Hacker News new | ask | show | jobs
by ChuckMcM 4359 days ago
This was a great read. I found it particularly interesting that the author came into each encounter 'cold', which is to say without much in the way of additional tooling. They did install a word counter extension but much of their tools were ad-hoc or non-existent.

That suggested that there may be an interesting 'toolware' market for Turkers. For example, document editing; Lets say we build a simple document editing platform (copy editing not typesetting) which includes components that are dropbox like (shared storage), Google docs like etc. And design a workflow around that toolset. So pick a HIT, get a document id, it shows up in your shared storage, use the included tool to edit it, when you're done, click 'done', and have the whole thing resubmit back for evaluation. That might allow you to focus on editing and not get hung up on a bunch of getting it done issues.

Not sure how practical that is, but if there are common Turk workflows it might be useful to build some common tooling for them.

1 comments

> That suggested that there may be an interesting 'toolware' market for Turkers.

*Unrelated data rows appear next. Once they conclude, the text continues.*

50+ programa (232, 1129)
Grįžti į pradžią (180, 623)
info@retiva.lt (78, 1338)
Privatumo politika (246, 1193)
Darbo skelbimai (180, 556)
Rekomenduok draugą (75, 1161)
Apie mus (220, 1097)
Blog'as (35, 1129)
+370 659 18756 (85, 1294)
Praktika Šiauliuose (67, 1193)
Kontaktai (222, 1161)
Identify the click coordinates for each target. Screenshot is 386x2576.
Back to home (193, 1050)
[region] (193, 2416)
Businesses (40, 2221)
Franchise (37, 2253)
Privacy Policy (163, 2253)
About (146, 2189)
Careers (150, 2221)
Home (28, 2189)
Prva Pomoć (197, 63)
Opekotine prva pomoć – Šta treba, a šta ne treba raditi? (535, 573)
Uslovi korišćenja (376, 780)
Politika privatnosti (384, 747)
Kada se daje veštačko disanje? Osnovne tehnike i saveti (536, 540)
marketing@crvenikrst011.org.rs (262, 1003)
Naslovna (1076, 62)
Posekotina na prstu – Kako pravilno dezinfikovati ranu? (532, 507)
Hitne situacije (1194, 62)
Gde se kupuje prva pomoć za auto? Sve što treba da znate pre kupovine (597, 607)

In the early days of Mechanical Turk (2005-06), when almost all the HITs were seeded by Amazon themselves and were of a few common types that kept being replenished, there were browser extensions to greatly improve the UI for the common tasks (the default UI is very bad). One of the more profitable tasks was fixing the location of addresses on the new-defunct A9 BlockView (a product similar to what Google would later introduce as Street View). They'd present you about 10 photos of a streetfront that were supposed to be near an address, and you were supposed to pick the one centered around the address (e.g. the store or house entrance). Or else indicate none of the above, if the alignment was seriously off so that the correct address was out of the frame. If you used the regular website UI, you could make maybe $3-4/hr, but most of this was tedious clicking: accept HIT, click a tiny radio button, scroll down, submit HIT, request next HIT, repeat. The browser extension implemented the obvious UI improvement: use the images instead of tiny radio buttons as click targets, and then auto-submit and request the next one on click. I think in one version you could also just hit a number 0-9 on the numpad instead of clicking. With that extension I was making $20-30/hr for a little bit.